20 gennaio 2019 – II domenica "C" - Is 62,1-5; 1 Co 12, 4-11; Gv 2, 1-11 - Abbazia di Vitorchiano

O M E L I A

Tutti possono parlare per immagini. La prerogativa del poeta o del mistico è di saper mescolare le immagini in maniera ammirevolmente evocatrice. Nel Nuovo Testamento si parla della Chiesa come di una costruzione e nello stesso tempo come di un corpo vivente. Cosi’ faceva già Isaia (o, se preferite, il Deutero-Isaia), il grande Profeta dell’Antico Testamento, nel testo che abbiamo avuto come prima lettura. Rivolgendosi a Gerusalemme, le parla come ad una sposa : « Nessuno ti chiamerà più ‘Abbandonata’ ma ti chiameranno ‘Mia preferita’, perché il Signore ripone in te il suo compiacimento…Come un giovane sposa una fanciulla, Colui che ti ha costruita ti sposerà. »

 

Era l’epoca d’oro di Israele, l’epoca del grande amore con Dio. Un amore che Israele tradiva certamente spesso ; ma che Dio sapeva sempre ristabilire, nella sua grande tenerezza e misericordia.

« Non hanno più vino ». Quando l’Evangelista Giovanni mette queste parole in bocca alla Madre di Gesù, nel racconto simbolico e poetico delle nozze di Cana, e quando pone nella casa in cui si celebrano le nozze sei giare di pietra destinate alle abluzioni rituali, ma vuote, esprime in realtà un giudizio molto severo sullo stato in cui si trovava la religione ebraica alla venuta del Messia. Mancava l’amore. L’amore era stato gradualmente rimpiazzato da riti freddi e aridi, che non producevano più alcun effetto.

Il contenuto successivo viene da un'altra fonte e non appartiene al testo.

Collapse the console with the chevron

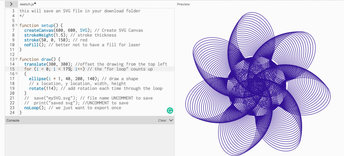[x=171, y=120]
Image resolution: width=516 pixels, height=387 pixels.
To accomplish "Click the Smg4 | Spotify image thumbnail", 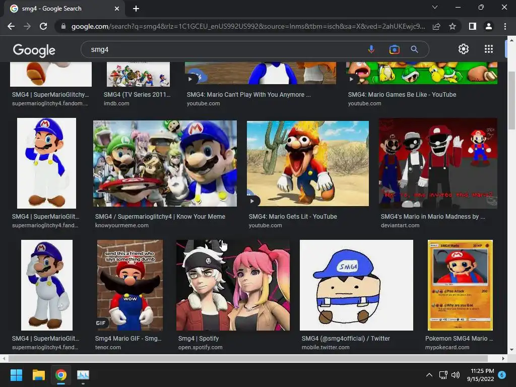I will pyautogui.click(x=233, y=285).
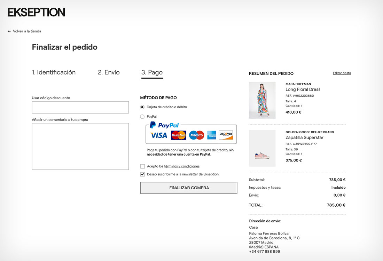Select PayPal as the payment method
This screenshot has height=261, width=383.
[142, 117]
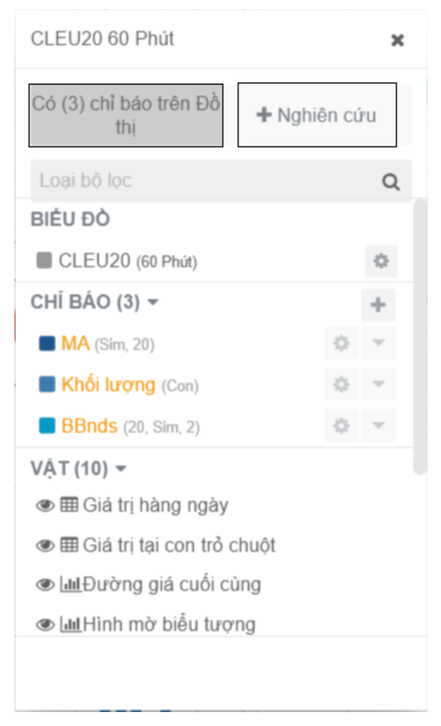Open settings gear for Khối lượng indicator
This screenshot has width=441, height=726.
(x=342, y=385)
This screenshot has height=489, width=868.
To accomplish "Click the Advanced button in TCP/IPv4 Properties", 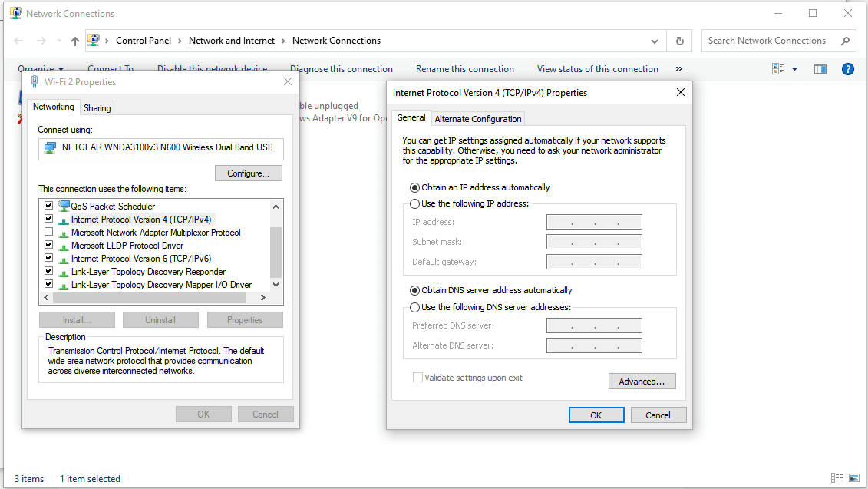I will click(x=642, y=381).
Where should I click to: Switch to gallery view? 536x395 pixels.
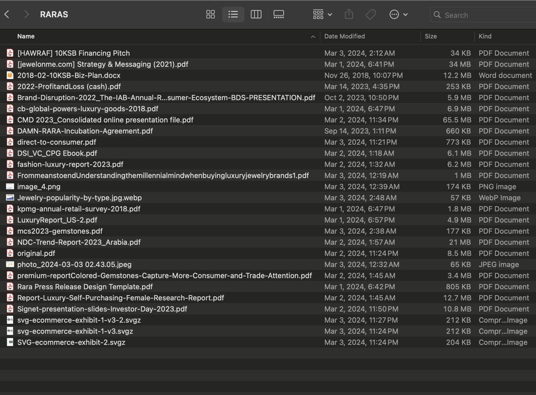[x=278, y=15]
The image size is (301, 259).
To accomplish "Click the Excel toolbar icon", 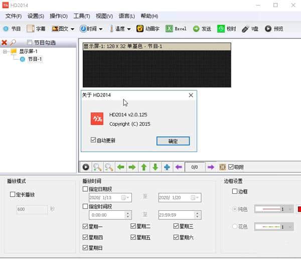I will 170,29.
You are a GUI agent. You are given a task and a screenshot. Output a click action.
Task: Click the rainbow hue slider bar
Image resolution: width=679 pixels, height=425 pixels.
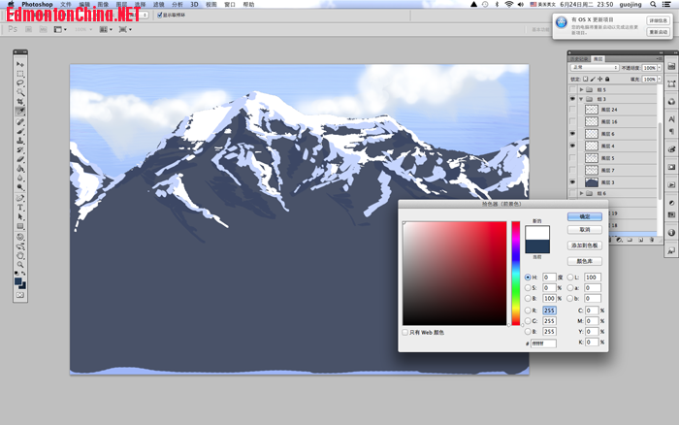(516, 273)
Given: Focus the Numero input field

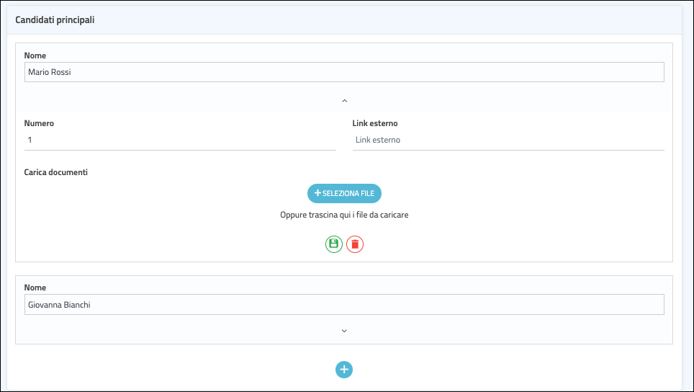Looking at the screenshot, I should click(180, 140).
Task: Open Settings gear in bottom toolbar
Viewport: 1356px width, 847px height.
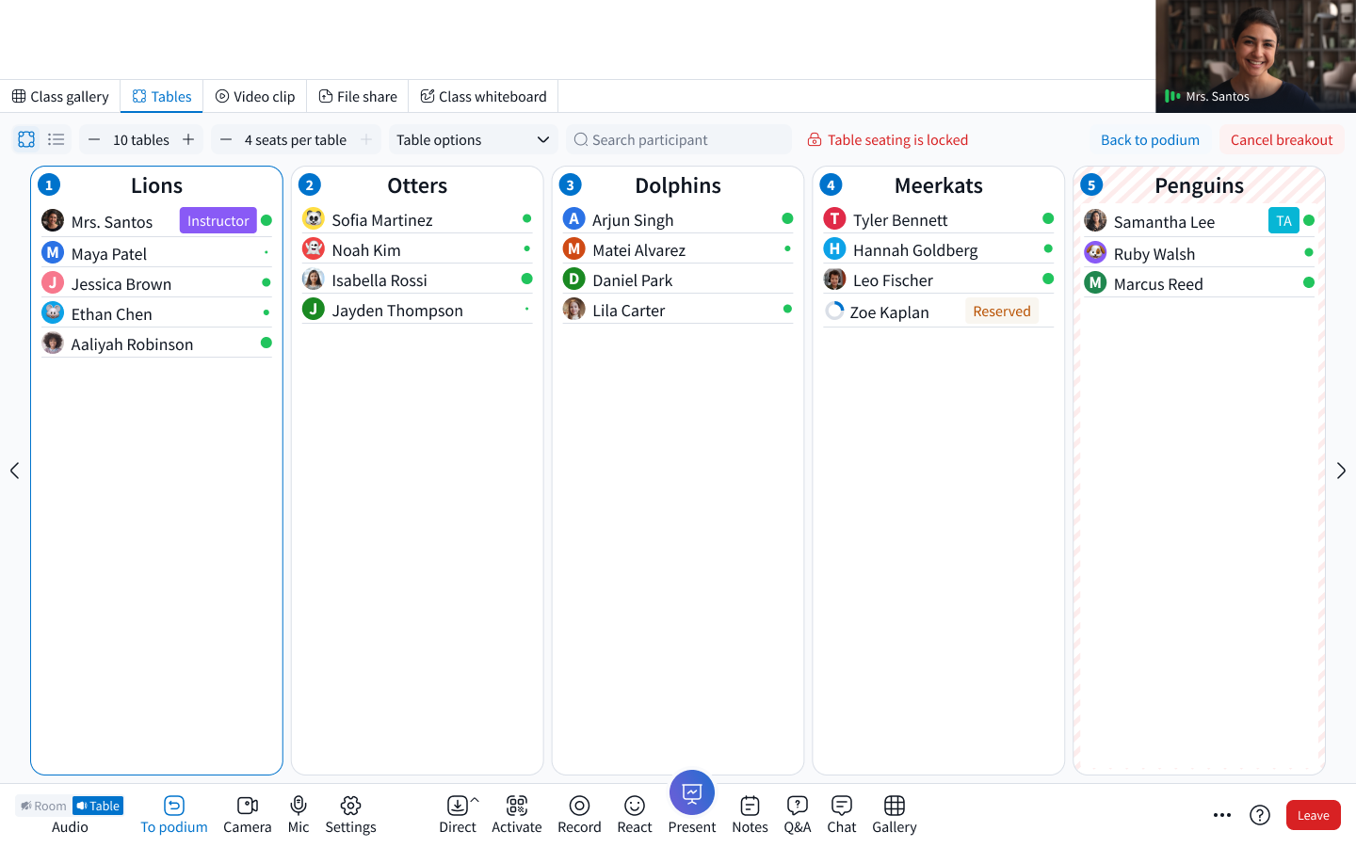Action: click(350, 806)
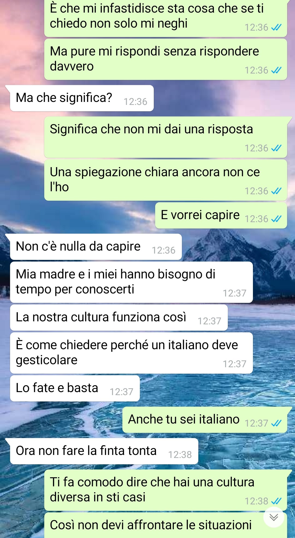Select the 'Ma che significa?' message

click(82, 98)
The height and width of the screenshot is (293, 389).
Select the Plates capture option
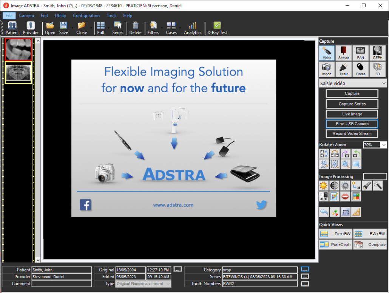[360, 69]
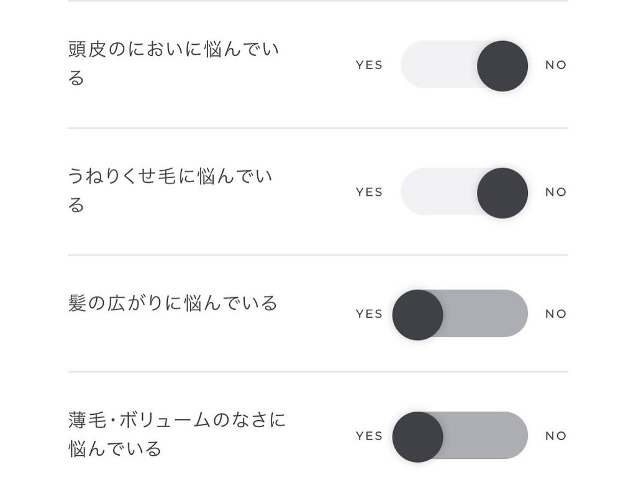This screenshot has width=636, height=480.
Task: Choose YES label for 薄毛・ボリュームのなさ
Action: click(369, 436)
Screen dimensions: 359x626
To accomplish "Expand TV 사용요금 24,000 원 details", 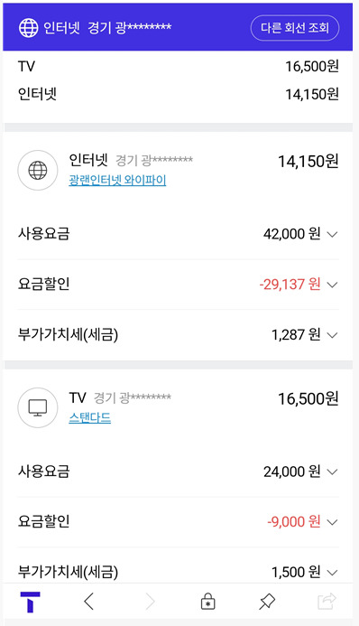I will (179, 472).
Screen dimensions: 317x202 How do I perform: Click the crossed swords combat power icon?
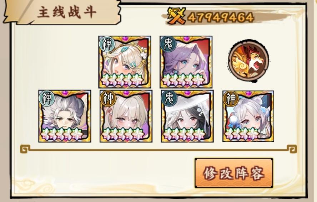click(176, 16)
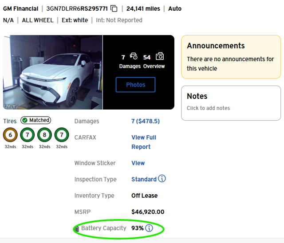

Gesù porta di nuovo la gioia delle nozze e dell’amore. Vuole che i suoi discepoli abbiano il cuore in festa. – e con seicento litri di buon vino, c’è di che stare allegri ! Questo primo « segno » offre la chiave interpretativa per tutti gli altri che seguiranno, fino al segno supremo della morte e della resurrezione. Sarà quella l’ora di Gesù. Ma quell’« ora » non è ancora venuta, come risponde Gesù a sua Madre.

Può sorprendere che l’Evangelista Giovanni non la chiami col suo nome, lui che è cosi’ vicino a Maria. Dice soltanto che « la Madre di Gesù era là ». Gesù si rivolge a lei dicendole « donna » ; espressione che annuncia già la donna per eccellenza che, forte, starà in piedi vicino alla croce, e che rivedremo coronata di dodici stelle alla fine dell’Apocalisse. Essa annuncia le vere nozze, tra Gesù e la sua Chiesa, il nuovo Israele.

Alle nozze della Chiesa e di Cristo, accade pure abbastanza spesso che manchi il vino. La festa si trasforma allora in dispute e divisioni – quelle divisioni che ci vengono dolorosamente ricordate durante la Settimana di Preghiera per l’Unità dei Cristiani, che abbiamo iniziato pochi giorni fa. Maria è allora la donna sensibile e sensata che si rende conto prima di tutti gli altri di ciò che sta succedendo. Dice ancora: «Non hanno più vino – cioè non hanno più amore».

Molte belle cose sono state dette e scritte sull’Unità dei Cristiani e sulle vie di ritorno verso l’Unità spezzata. Si fanno incontri per conoscersi e spiegarsi reciprocamente i rispettivi punti di vista. Si arriva talvolta a una dichiarazione comune. Tutto questo è buono e necessario. Accade che insieme ci mostriamo buoni, ad occuparci di popoli sinistrati. Tutto ciò è bene. Ma l’unità non sarà totalmente ristabilita se non quando ci renderemo conto che i pozzi a cui cerchiamo di bere sono asciutti (« non hanno più vino ») e quando ci lasceremo inebriare tutti insieme dalla gioia del messaggio di Gesù e impareremo di nuovo ad amarci vicendevolmente – non malgrado le nostre differenze, ma nella bellezza e ricchezza delle nostre differenze.

E’ allora che si riverserà in pienezza su tutte le nostre Chiese e Confessioni cristiane tutta la ricchezza del « regalo di nozze » che sono i doni dello Spirito. Riconoscere già la presenza e l’azione di questi doni in ciascuna delle famiglie di Cristiani è il miglior modo di aprirsi all’amore reciproco.